Highland Games get kilts twirling
Mike Bird, of Spokane, had to be coerced into attending his first Highland Games on Saturday. A Scotsman by heritage, Bird relented this year when his wife, Susie, insisted they attend the annual event – the 48th Highland Games, hosted by the St. Andrew’s Society of Spokane.
Two hours into the day, Bird said it wouldn’t be his last.
Bird and about 1,500 other people had their choice of music, Highland dancing, sporting events and – naturally – some Scottish beer during a bonny afternoon at the Spokane County Fair and Expo Center.
Having bought a starter bagpipe earlier this year, Bird said he’s convinced it’s time to start taking lessons.
“It brings goosebumps listening to them,” he said as the 12-piece Desert Thistle Pipe Band from the Tri-Cities wailed through a set that included “Scotland the Brave” and “The Green Hills of Tyrol.”

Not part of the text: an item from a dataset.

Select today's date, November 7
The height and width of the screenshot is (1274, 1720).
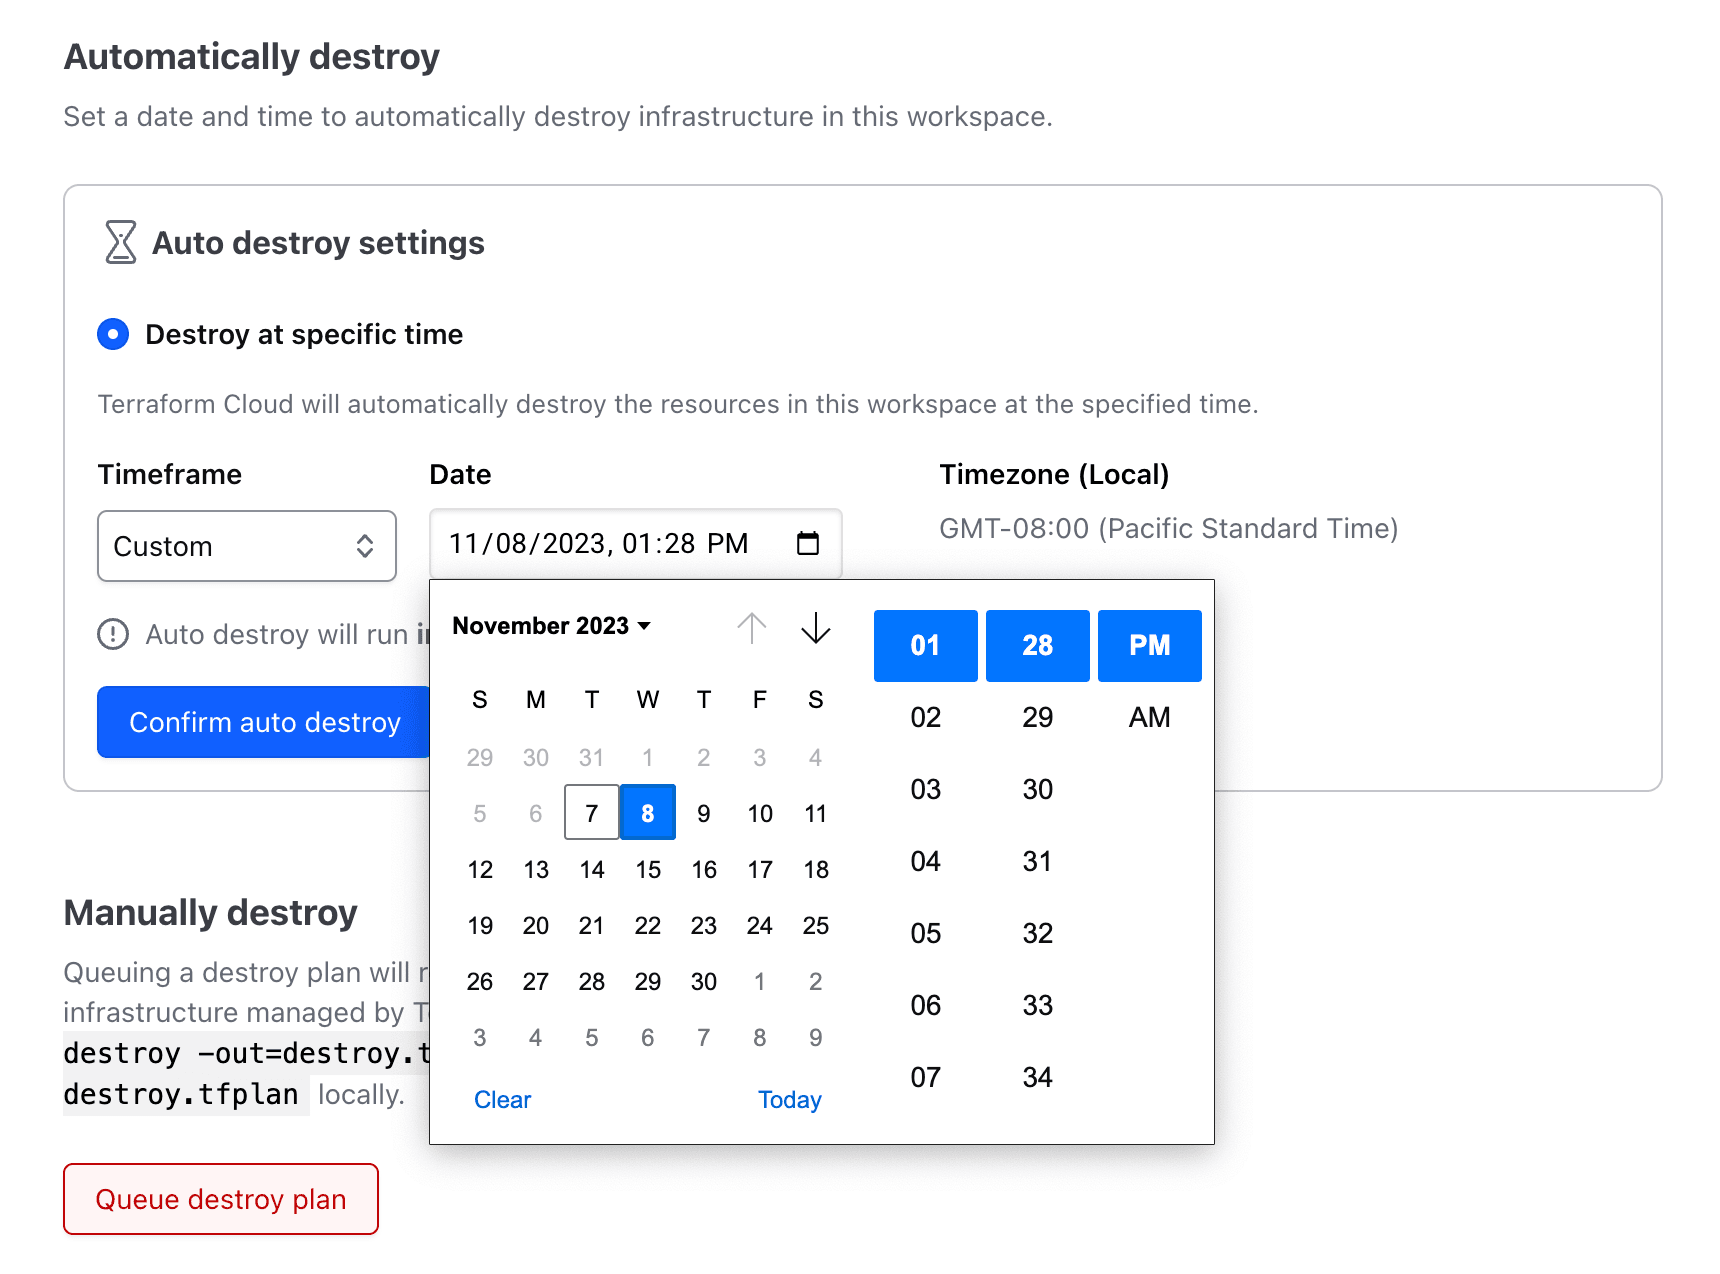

There was plenty of piping, dancing and throwing of heavy objects, with kilts and woven wool socks in abundance. This was the first year that enough women athletes signed up to create a separate category for them in the Scottish games.
The youngest of the four women, 17-year-old Shannon Springer, a high school student from Salt Lake City, competed in all seven events, including the caber toss.
“You know if you’re doing the caber right if you have a bruised collarbone,” Springer said, pointing to the smudge on her T-shirt shoulder.
Each caber tosser throws a wooden pole weighing 70 to 100 pounds or more. When thrown correctly, the heavy top end of the pole flips back toward the thrower, while the lighter end rotates and lands flat. Each competitor gets three tosses, with the highest score given when the caber lands in alignment to the person throwing it.
“It doesn’t matter if you win or lose,” said Marius Artis, a Whidbey Island resident who began competing in Scottish sports events four years ago. Artis is one of the few African Americans competing in Highland games around the Northwest, and he’s proud of it.
“It was something that came from studying my family heritage,” said Artis. He learned he was part Scot when his family tree showed that his great-great-grandmother married a black man in Ohio.
Tyler Zuck and Tom Shrum, both originally from White Salmon, Wash., and now both attending Whitworth College, came to Saturday’s games at the invitation of a friend who had been a Highland dancer for several years.
Zuck said he was surprised at how much he enjoyed the events.
“When you look at modern athletes,” said Zuck, “what you see are people wearing modern clothing and high-priced shoes or equipment.
“But if you watch these people throwing those weights and poles, you know they’re part of a tradition going back a long way.”